Bilim insanları, siyah erkeklerin prostat kanserine yakalanma riskinin diğer etnik kökenlere göre neden daha yüksek olduğunu ispat eden genetik mutasyonlar keşfettiklerini açıkladı.
Siyah erkekler genetik olarak prostat kanserine daha yatkın
Prostat kanseri, Birleşik Krallık'ta her yıl yaklaşık 52 bin 300 yeni vaka ve 12 bin ölümle en sık görülen kanserlerden biri. Siyah erkekler, beyaz erkeklerle karşılaştırıldığında hastalığa rastlanma olasılığı iki kat daha fazla.
Bu eşitsizliğin sebebi olarak "androjen reseptörü" adı verilen bir proteinin farklı seviyelerinin görülüyor olmasından şüphelenildi. Testosteron gibi erkek hormonları bu proteine bağlanarak kanser hücrelerine büyümeye ve bölünmeye devam etmelerini söyleyen bir sinyal gönderiyor. Önceki çalışmalar siyahi erkeklerin androjen reseptörünün daha yüksek düzeyde olduğunu öne sürmüştü.
T24'te yer alan habere göre, araştırmanın başındaki bilim insanlarından Essex Üniversitesi'nde kıdemli öğretim görevlisi Dr. Greg Brooke, "Geçmişte siyah erkeklerin prostat kanserine yakalanma olasılığının neden daha yüksek olduğunu açıklamak için popülasyonlar arasındaki farklı mutasyon sıklıkları hakkında pek fazla bilgi yoktu" dedi.
Bu sorunun üstesinden gelmek için yine Essex Üniversitesi'nden Dr. Antonio Marco, genlerin düzenleyici bölgelerindeki farklılıkları araştıran ve aynı zamanda insan popülasyonlarındaki farklılıklar hakkında yakın zamanda toplanan bilgileri de hesaba katan bir yaklaşım geliştirdi.

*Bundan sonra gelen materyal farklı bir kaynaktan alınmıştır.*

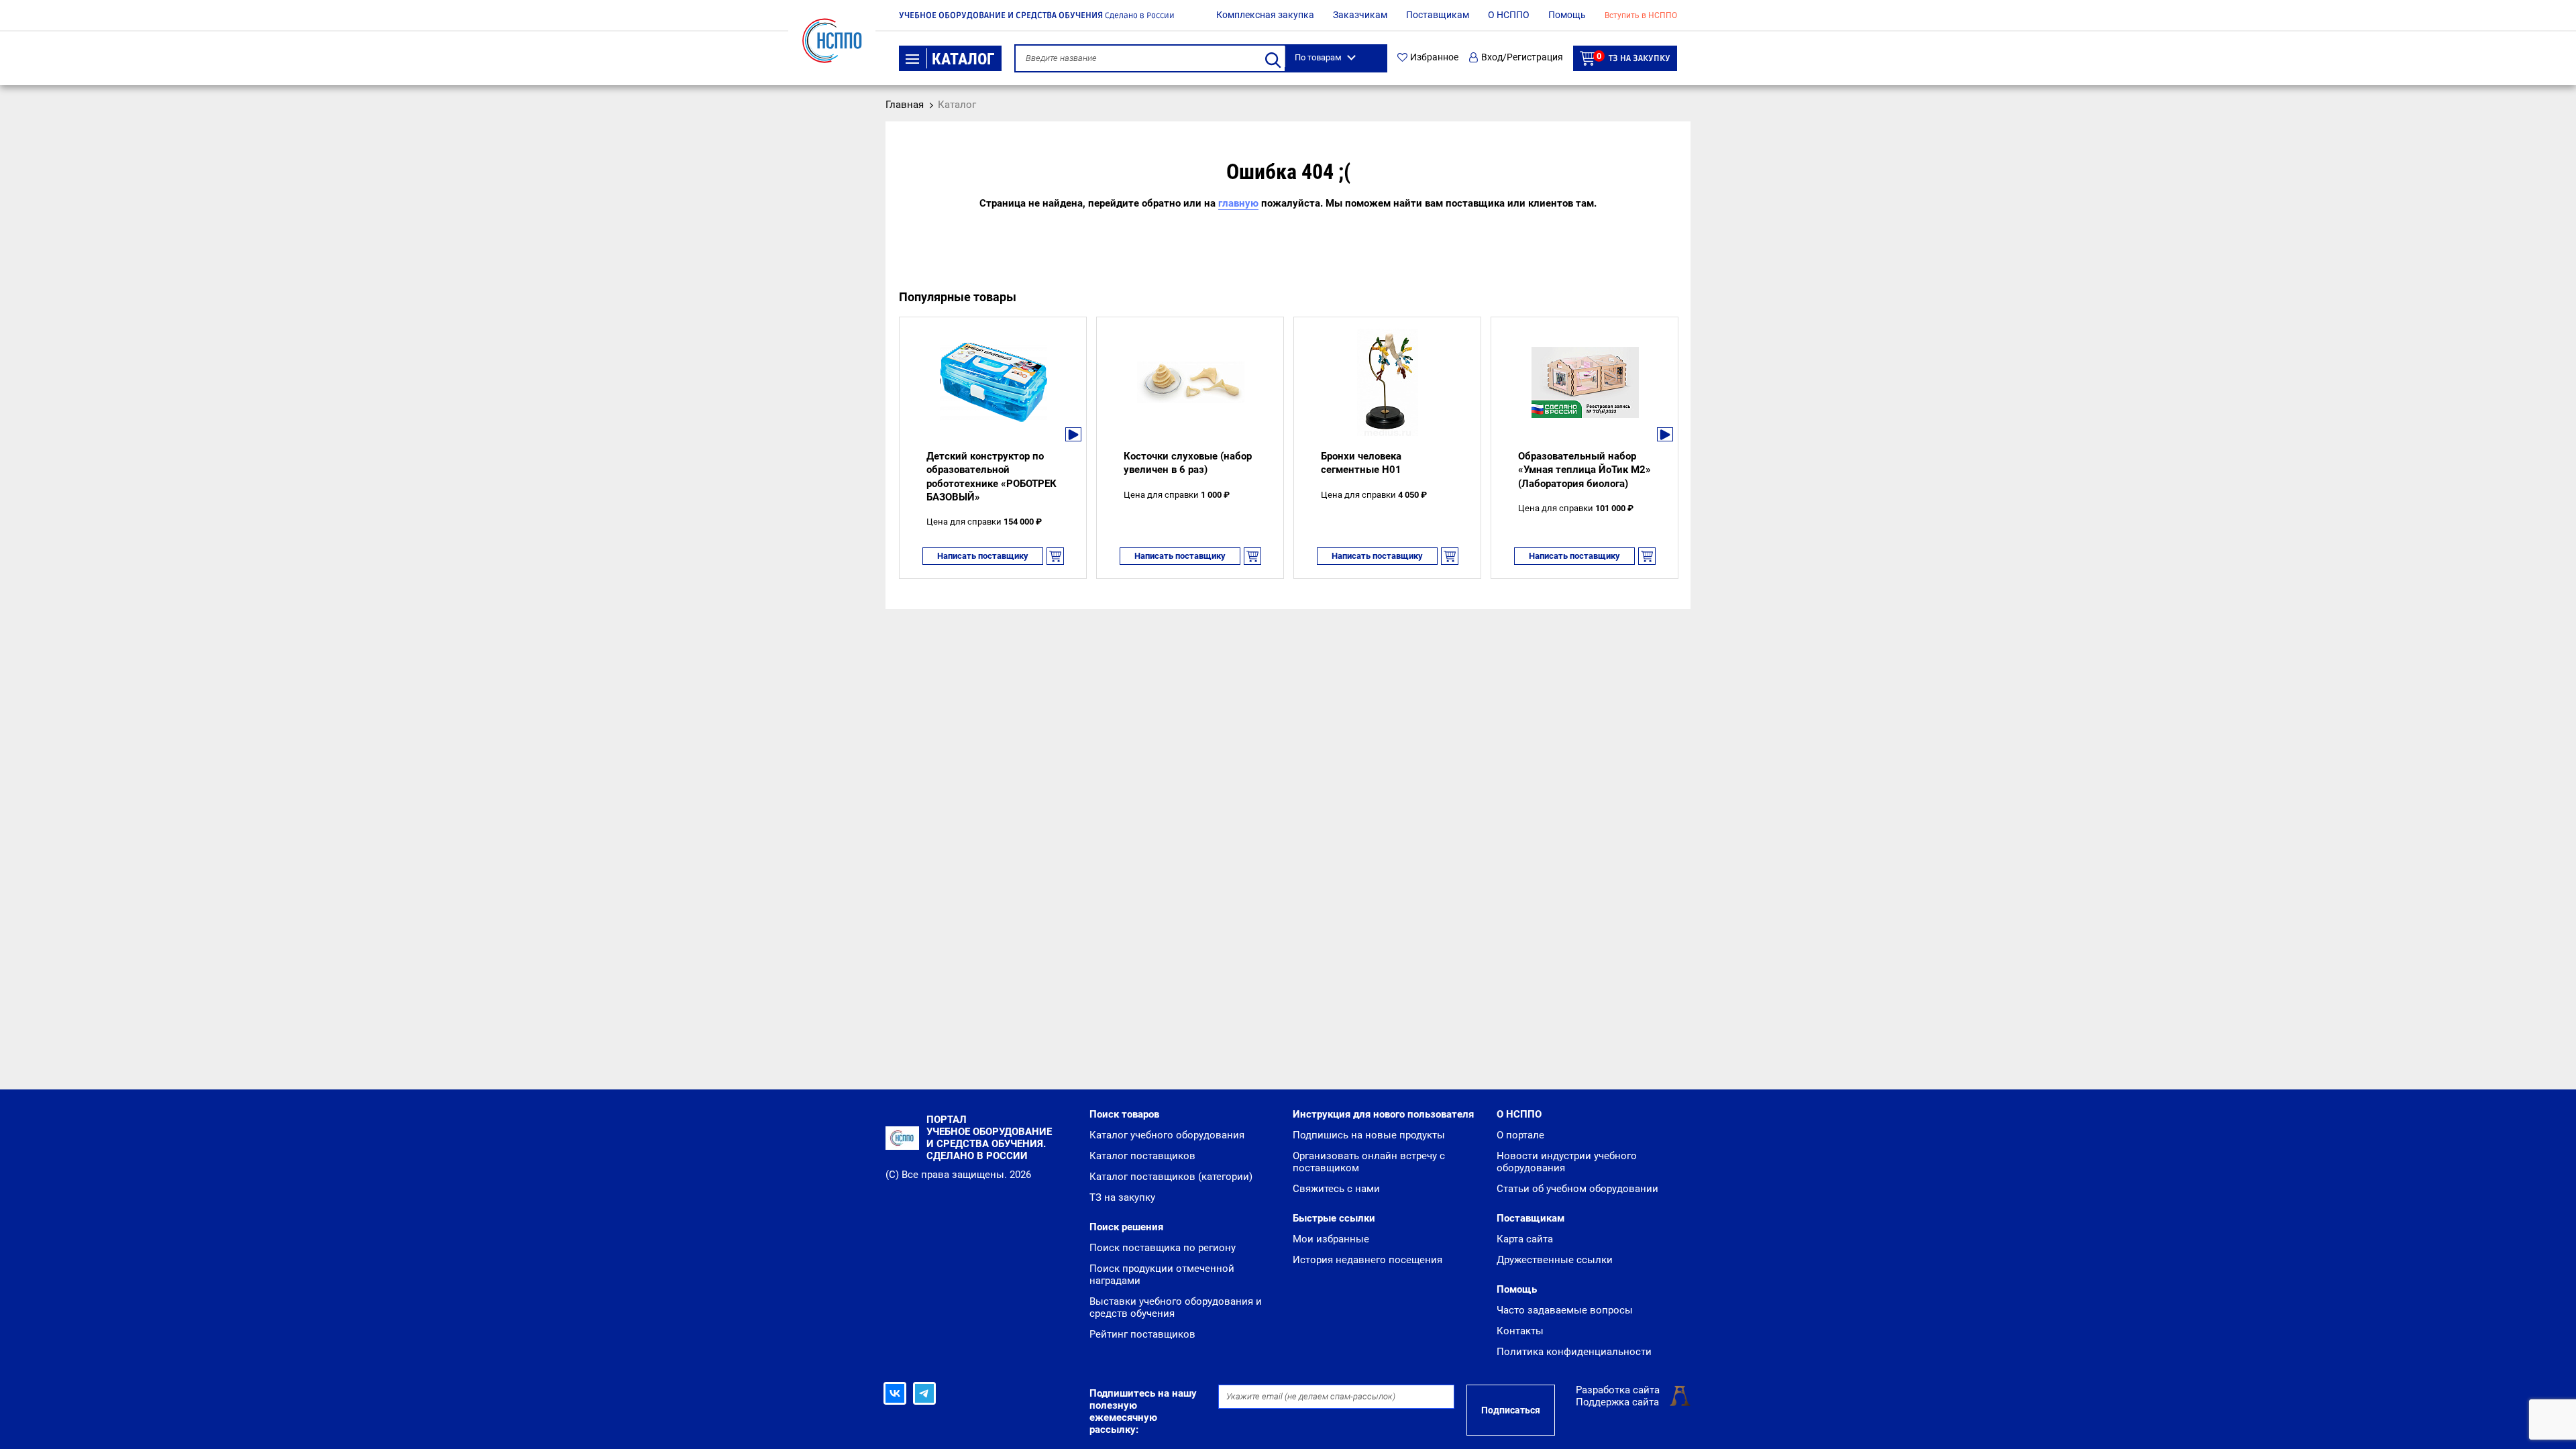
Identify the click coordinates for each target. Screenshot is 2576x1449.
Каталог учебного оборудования (1166, 1135)
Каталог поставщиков (1142, 1156)
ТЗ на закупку (1633, 57)
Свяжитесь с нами (1336, 1189)
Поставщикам (1437, 14)
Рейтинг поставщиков (1142, 1334)
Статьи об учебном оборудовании (1577, 1189)
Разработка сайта (1618, 1390)
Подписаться (1510, 1410)
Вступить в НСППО (1641, 15)
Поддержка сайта (1617, 1402)
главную (1238, 203)
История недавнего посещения (1367, 1260)
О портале (1520, 1135)
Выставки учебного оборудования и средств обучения (1175, 1307)
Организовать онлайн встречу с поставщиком (1369, 1162)
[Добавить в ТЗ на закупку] (1055, 556)
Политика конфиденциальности (1574, 1352)
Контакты (1520, 1331)
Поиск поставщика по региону (1162, 1248)
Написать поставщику (982, 556)
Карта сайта (1525, 1239)
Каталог (963, 59)
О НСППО (1508, 14)
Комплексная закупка (1265, 14)
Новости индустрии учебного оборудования (1567, 1162)
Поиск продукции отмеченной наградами (1161, 1275)
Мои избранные (1331, 1239)
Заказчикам (1360, 14)
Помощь (1567, 14)
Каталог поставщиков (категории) (1170, 1177)
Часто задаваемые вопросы (1565, 1310)
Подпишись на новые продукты (1369, 1135)
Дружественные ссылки (1555, 1260)
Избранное (1434, 57)
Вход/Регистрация (1522, 57)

Bu aracı dünya çapında farklı popülasyonlardan 75 binden fazla insanın DNA'sını analiz etmek için kullandılar ve siyah erkeklerin neden daha yüksek düzeyde androjen reseptörü ürettiğini açıklamaya çalıştılar. Henüz yayınlanmayan araştırmada, DNA'nın androjen reseptör seviyelerini kontrol eden üç bölgesinde mutasyonlar tespit edildi. Marco, "Genetik koddaki bu spesifik değişiklikler (mutasyonlar), Afrika kökenli erkeklerde sıklıkla bulunurken, Avrupa kökenli erkeklerde neredeyse hiç bulunmuyor" dedi.

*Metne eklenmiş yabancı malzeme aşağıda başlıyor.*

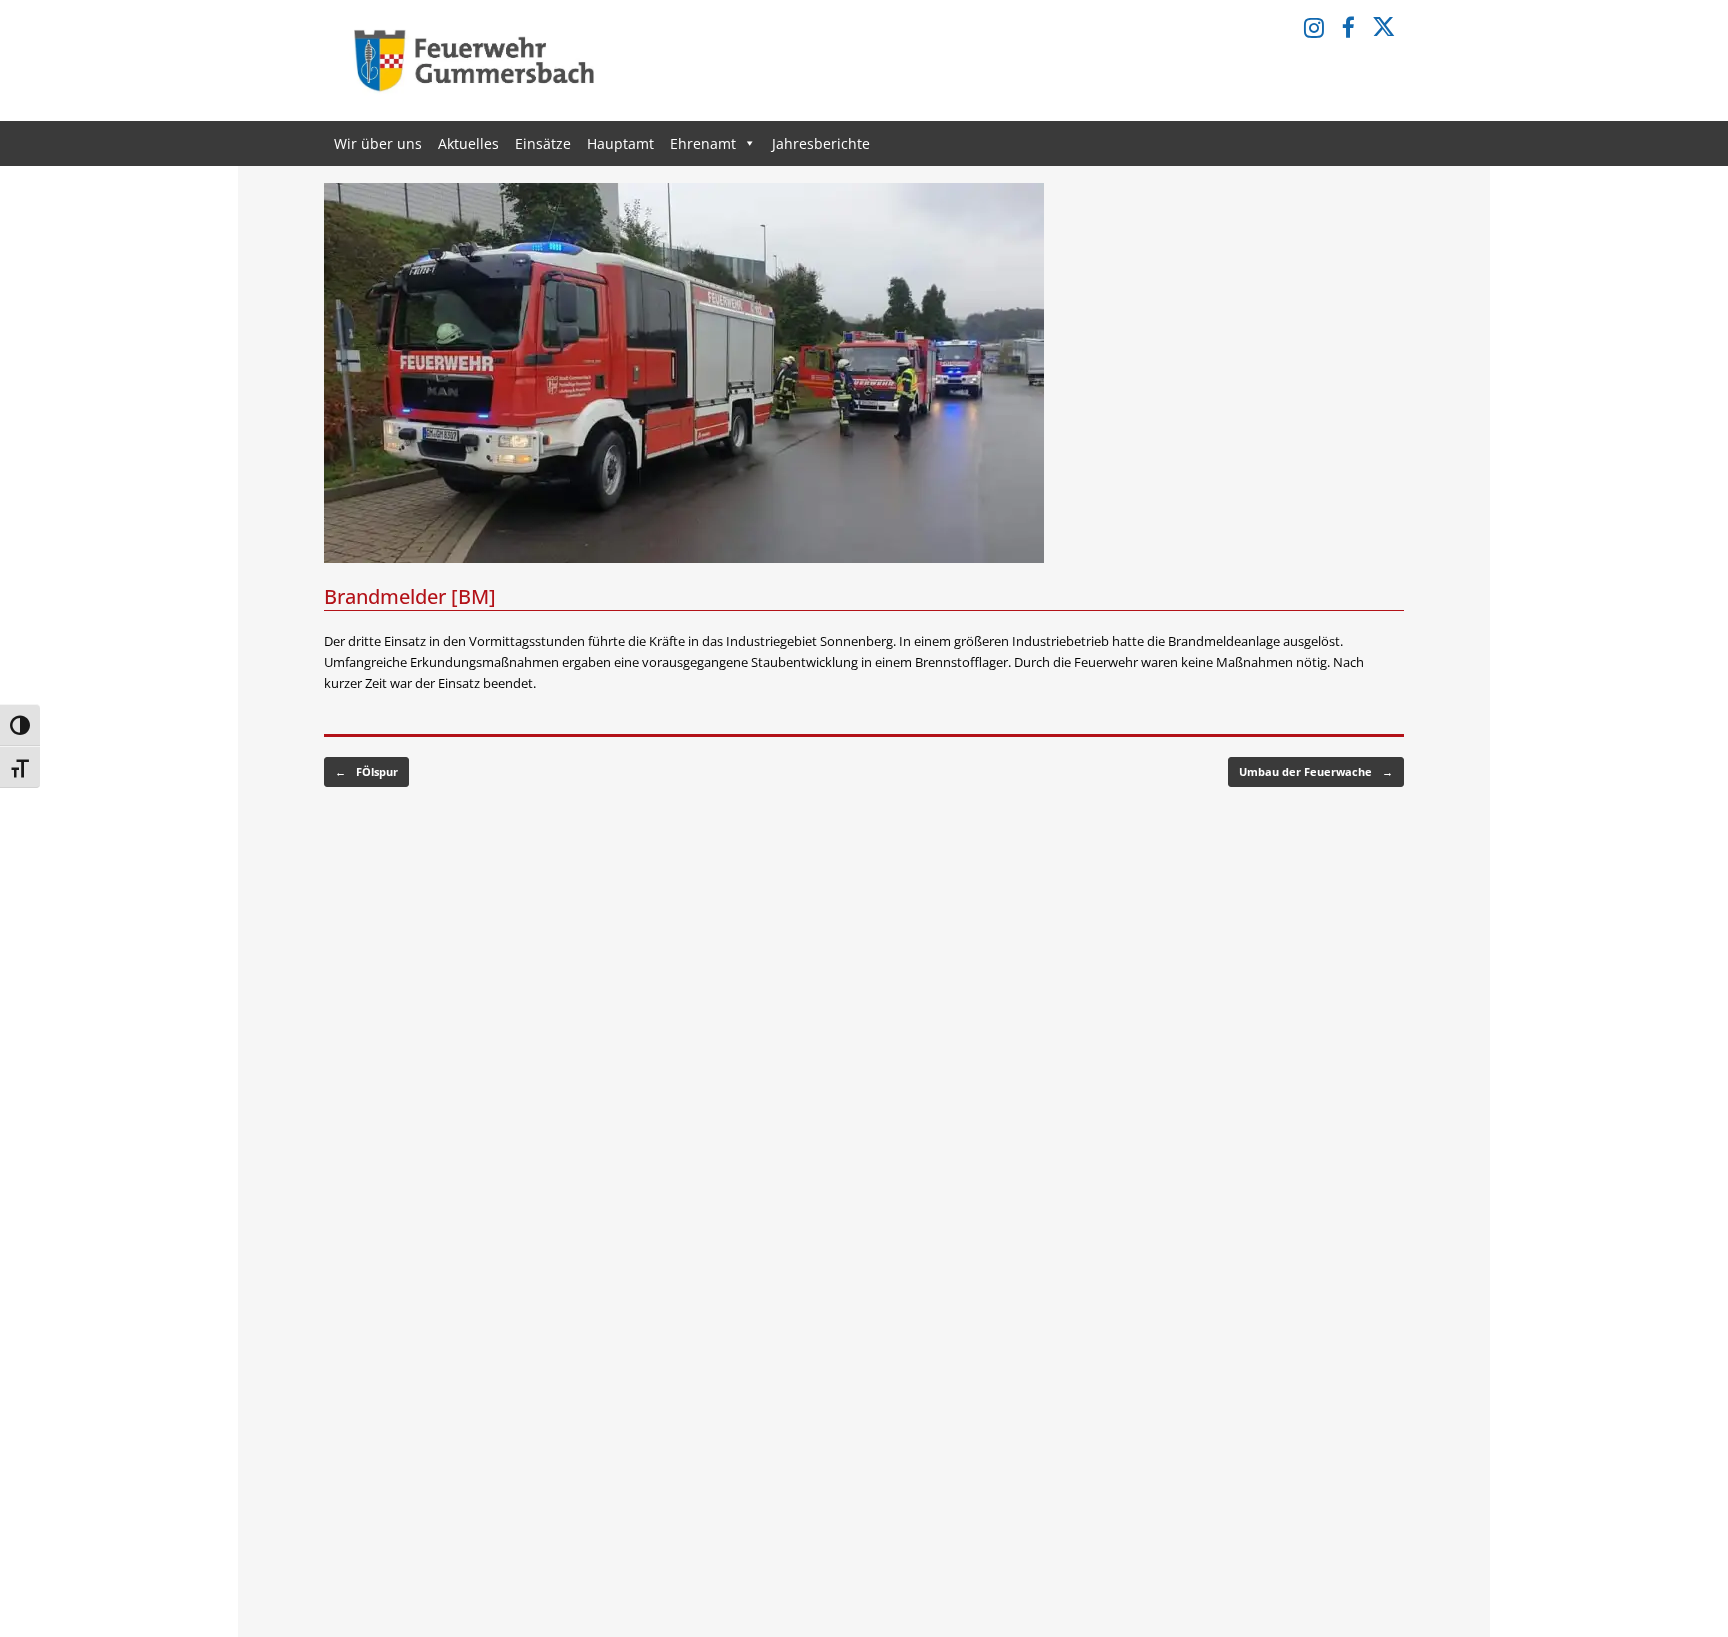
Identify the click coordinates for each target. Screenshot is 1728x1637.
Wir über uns (378, 143)
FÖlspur (366, 771)
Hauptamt (620, 143)
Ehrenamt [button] (703, 143)
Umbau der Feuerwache (1316, 771)
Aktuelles (468, 143)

Popülasyonlar arasında farklılık gösteren ve erkeklerin prostat kanseri riskini etkileyebilecek yüzlerce başka mutasyon da belirlendiği duyuruldu. Bu keşifler sonucunda, hangi erkek alt grubunun hastalığa yakalanma olasılığının yüksek olduğunu tahmin edebilecek bir genetik test üretilmesi öngörülüyor. Brooke, "Bu tür testler, mamogramların meme kanseri için yaptığına benzer şekilde bu hastalığın tedavisinde devrim yaratabilir" dedi.